Anthropic

The platform’s primary LLM provider. Every agent turn is an Anthropic API call — main agents on Claude Sonnet, sub-agents on Claude Haiku, with the model choice declared per-agent in the YAML.

What we use it for

Two model tiers, one per agent role:

Agent role	Model	Used for
Main agents	Claude Sonnet	Top-level reasoning. Receives the user’s request, decides what tools to call, when to delegate. Examples: `triage`, `merchandising`.
Sub-agents	Claude Haiku	Focused, narrower tasks. Faster + cheaper per call. Examples: `refund_decision`, `communication`.

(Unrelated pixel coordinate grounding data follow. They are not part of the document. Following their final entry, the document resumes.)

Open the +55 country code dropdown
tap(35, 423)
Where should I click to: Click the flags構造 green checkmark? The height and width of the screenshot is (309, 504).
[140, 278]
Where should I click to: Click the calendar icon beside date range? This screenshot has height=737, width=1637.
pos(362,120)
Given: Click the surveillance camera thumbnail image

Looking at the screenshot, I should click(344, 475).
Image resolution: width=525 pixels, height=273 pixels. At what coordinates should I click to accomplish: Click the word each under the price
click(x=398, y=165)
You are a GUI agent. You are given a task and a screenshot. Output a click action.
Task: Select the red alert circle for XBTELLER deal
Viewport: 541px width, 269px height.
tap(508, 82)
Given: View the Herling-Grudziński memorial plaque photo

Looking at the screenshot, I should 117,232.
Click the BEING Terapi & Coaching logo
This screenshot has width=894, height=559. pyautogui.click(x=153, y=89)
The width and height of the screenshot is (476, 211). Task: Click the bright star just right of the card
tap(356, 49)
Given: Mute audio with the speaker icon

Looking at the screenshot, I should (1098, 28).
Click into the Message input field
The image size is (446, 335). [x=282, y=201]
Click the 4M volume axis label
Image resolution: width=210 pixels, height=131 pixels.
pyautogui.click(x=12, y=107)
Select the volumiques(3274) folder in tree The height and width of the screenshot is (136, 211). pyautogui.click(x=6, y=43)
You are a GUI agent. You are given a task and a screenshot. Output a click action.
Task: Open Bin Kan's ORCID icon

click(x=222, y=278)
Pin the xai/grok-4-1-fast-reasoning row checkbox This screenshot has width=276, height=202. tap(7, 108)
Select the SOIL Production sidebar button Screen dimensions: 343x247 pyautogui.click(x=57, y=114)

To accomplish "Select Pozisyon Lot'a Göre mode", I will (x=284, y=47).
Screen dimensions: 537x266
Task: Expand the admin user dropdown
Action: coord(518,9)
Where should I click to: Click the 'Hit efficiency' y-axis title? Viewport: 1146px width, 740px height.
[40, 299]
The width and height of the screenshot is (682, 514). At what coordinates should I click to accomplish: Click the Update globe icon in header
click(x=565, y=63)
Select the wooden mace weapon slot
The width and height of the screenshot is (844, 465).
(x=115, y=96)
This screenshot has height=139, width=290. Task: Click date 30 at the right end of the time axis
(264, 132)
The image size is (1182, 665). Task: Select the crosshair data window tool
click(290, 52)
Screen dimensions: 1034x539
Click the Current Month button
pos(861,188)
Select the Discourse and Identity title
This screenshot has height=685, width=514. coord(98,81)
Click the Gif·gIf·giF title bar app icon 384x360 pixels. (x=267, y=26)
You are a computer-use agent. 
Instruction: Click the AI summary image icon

The model is part of the agent definition; changing it is editing a YAML file. The runtime treats every model uniformly through the ModelAdapter interface — the rest of the platform doesn’t know which model is in use.

Why we picked it

The decision was: which LLM provider?

Option	Verdict
Anthropic (Claude family)	Chosen. Best-in-class tool use; clear pricing tiers (Haiku/Sonnet/Opus); strong system-prompt adherence; SDK first-class for streaming + tool calls.
OpenAI	Strong contender, especially for older systems. We use OpenAI for embeddings (a different problem). For agent reasoning, Claude’s tool-use behavior was a better fit at platform-design time.
Open-source models (Llama, Mistral) self-hosted	Costs more to run at our scale than to call hosted APIs; loses the “no infra” property; quality gap is real for agent reasoning.
Google Gemini, Cohere, others	Plausible alternatives. The cost of evaluating “which LLM” forever is high; we picked one, abstracted via `ModelAdapter`, and moved on.

The platform isn’t locked to Anthropic — ModelAdapter is the abstraction. Adding an OpenAI adapter for agent reasoning is an afternoon’s work. We chose Anthropic first because the demo matters more than the comparison matrix.

What it costs

Anthropic pricing (per million tokens):

Model	Input	Output
Claude 3.5 Haiku	$1.00	$5.00
Claude 3.5 Sonnet	$3.00	$15.00

Phase 1’s e2e demo run cost roughly:

Triage agent: ~3K input tokens, ~500 output tokens (Sonnet) ≈ $0.017
Refund decision agent: ~2K input, ~400 output (Haiku) ≈ $0.004
Communication agent: ~2K input, ~400 output (Haiku) ≈ $0.004
Plus seed embeddings (OpenAI, separate)

Total: ~$0.025 per full demo run in LLM costs. The $0.05 quoted in the runbook is conservative.

A production scenario at scale (thousands of triage runs per day) puts this at $25-50/day. Tier per task aggressively if cost becomes a concern: many decisions in a delegation chain don’t need Sonnet.

What it replaces

A self-hosted LLM stack — GPU clusters, model serving (vLLM / TGI / etc.), monitoring, scaling. Anthropic’s hosted API reduces this to an API key.

Where to look

packages/llm-anthropic/ — the Anthropic adapter; uses @anthropic-ai/sdk and translates SDK errors into the platform’s error taxonomy
packages/llm/ — the provider-agnostic ModelAdapter interface that the runtime sees
apps/worker/agents/*.yaml — per-agent model declarations (model: claude-sonnet-4-5-20250929, etc.)

Trade-offs we accepted

Vendor concentration. All agent reasoning runs through Anthropic. If they have an outage, agents stop working. The ModelAdapter abstraction means we can fail over to another provider, but we don’t do that automatically today.
No streaming to the client. The Worker buffers the full agent turn and returns a complete AgentReport. Streaming would be nice for the eventual UI but isn’t needed for the HTTP API.
No fine-tuning. Anthropic doesn’t offer fine-tuning today. Our customization happens via system prompts and the YAML characteristics block. This is the right level of control for agent definition; fine-tuning would add a maintenance burden most agents don’t need.